At EU level, the novel food catalogue expressly states that Regulation 2015/2283 on novel foods is not applicable to most food ingredients from Cannabis sativa. However, for CBD, the said catalogue states that extracts of Cannabis sativa in which CBD levels are higher than the levels in the source would be considered novel.

Thus, cold pressed oil and non-purified extracts obtained through traditional methods are not considered novel. However, further concentration or the use of new production methods (e.g. supercritical CO2 extraction) run the risk to trigger the application of the Novel Food Regulation when no history of consumption before 1997 can be established. In such cases, a novel food approval would be required[4].

 Use in cosmetics

Cannabis as defined by the Single Convention on Narcotic Drugs is considered to be a narcotic. This means cannabis extracts are prohibited in cosmetic products, except for extracts of the leaves and seeds if they are not accompanied by the flowering or fruit-bearing buds.

CBD is therefore permitted as an ingredient of cosmetic products, unless it is prepared by extraction from the flowering or fruiting tops.

Recent international developments

The legalization of ‘medical marijuana’ in the US, Canada and in some EU countries have sparked a renewed interest in its non-psychoactive cousin “hemp”, mainly because of the presence of cannabidiol (CBD).

 The World Health Organization has officially recommended on December 14, 2017, that CBD should not be internationally scheduled as a controlled substance. Moreover, CBD is no longer mentioned on the list of prohibited substances in competition sports of the World Anti-Doping Agency (WADA).

Over the last few years the hemp food sector has grown considerably and has reached a volume of €40 million in Europe and a global volume of €200 million. In the US, the CBD market is expected to become a billion-dollar industry by 2020.

Vegetarians like hemp for its high protein content, with all essential amino acids, vitamins, minerals and fiber. Its oil has an ideal fatty acid profile. The seeds are also gluten-free and can be fed to animals. Concentrations of CBD in hemp range from 1.5 to 3% by weight and it contains only low amounts of tetrahydrocannabinol (THC). Among several other physiological effects, evidence shows that CBD can act as an immunomodulator, it can help to improve sleep and elevate mood.

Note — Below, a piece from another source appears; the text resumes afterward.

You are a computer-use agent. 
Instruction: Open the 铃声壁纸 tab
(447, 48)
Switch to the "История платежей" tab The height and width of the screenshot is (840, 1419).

[1]         Except for Ephedra species, the use of which is prohibited EU-wide (Cf. Annex III of Regulation 1925/2006).

[2]        These levels derive from the risk assessment by the Food Standards Australia New Zealand (FSANZ).

[3]        Cf. EFFL, 2018, ISSN (Print) 1862–2720· ISSN (Online) 2190–8214, available at:

[4]        In 2016 a Czech firm submitted a dossier for a novel food authorization of a highly purified CBD extract to the Czech authorities, which was later sent to EFSA (EFSA-Q-2018-00512). It is still under consideration and it remains unclear when it could be approved.